• **Work item**: Repeat only part of the entries. Start at the line that has "The height and width of the screenshot is (676, 914)." and keep going through the last line, exactly as given.

• **Material shown**:
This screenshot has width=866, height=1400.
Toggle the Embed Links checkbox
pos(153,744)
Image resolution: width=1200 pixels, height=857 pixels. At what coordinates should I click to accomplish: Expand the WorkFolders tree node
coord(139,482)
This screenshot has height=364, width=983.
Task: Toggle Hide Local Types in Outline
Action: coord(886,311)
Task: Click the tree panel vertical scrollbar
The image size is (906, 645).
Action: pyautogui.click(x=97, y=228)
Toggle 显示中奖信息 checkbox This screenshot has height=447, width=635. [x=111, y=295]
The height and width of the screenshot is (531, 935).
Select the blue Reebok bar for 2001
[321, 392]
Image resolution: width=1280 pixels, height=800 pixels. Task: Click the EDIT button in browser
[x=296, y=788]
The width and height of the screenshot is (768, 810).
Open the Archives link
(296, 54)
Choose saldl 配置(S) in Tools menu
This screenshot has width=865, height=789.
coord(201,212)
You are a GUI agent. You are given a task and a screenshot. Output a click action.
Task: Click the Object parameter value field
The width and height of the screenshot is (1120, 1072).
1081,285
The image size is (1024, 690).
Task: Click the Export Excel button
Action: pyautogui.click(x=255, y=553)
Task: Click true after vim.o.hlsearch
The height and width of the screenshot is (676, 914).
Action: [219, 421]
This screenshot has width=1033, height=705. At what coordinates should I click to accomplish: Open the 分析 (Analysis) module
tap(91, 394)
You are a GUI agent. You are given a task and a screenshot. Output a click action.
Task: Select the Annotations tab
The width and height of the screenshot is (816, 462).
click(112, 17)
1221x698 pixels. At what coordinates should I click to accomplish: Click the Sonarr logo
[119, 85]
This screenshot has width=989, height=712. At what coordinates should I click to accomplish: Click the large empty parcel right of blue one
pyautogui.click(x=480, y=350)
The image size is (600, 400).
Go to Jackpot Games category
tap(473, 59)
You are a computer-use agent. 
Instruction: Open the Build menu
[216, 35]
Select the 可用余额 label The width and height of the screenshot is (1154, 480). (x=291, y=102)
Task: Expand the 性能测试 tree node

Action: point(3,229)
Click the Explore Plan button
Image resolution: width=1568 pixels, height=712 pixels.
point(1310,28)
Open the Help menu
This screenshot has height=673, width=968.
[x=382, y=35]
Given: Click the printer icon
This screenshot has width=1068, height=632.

• **Response area**:
The height and width of the screenshot is (676, 914).
Action: [219, 421]
This screenshot has width=1033, height=705. At what coordinates should I click to accomplish: Open the 分析 (Analysis) module
tap(91, 394)
You are a GUI agent. You are given a task and a screenshot. Output a click action.
Task: Select the Annotations tab
The width and height of the screenshot is (816, 462).
click(112, 17)
1221x698 pixels. At what coordinates should I click to accomplish: Click the Sonarr logo
[119, 85]
This screenshot has width=989, height=712. At what coordinates should I click to accomplish: Click the large empty parcel right of blue one
pyautogui.click(x=480, y=350)
The image size is (600, 400).
Go to Jackpot Games category
tap(473, 59)
You are a computer-use agent. 
Instruction: Open the Build menu
[216, 35]
Select the 可用余额 label The width and height of the screenshot is (1154, 480). (x=291, y=102)
Task: Expand the 性能测试 tree node

Action: point(3,229)
Click the Explore Plan button
Image resolution: width=1568 pixels, height=712 pixels.
point(1310,28)
Open the Help menu
This screenshot has height=673, width=968.
[x=382, y=35]
Given: Click the printer icon
This screenshot has width=1068, height=632.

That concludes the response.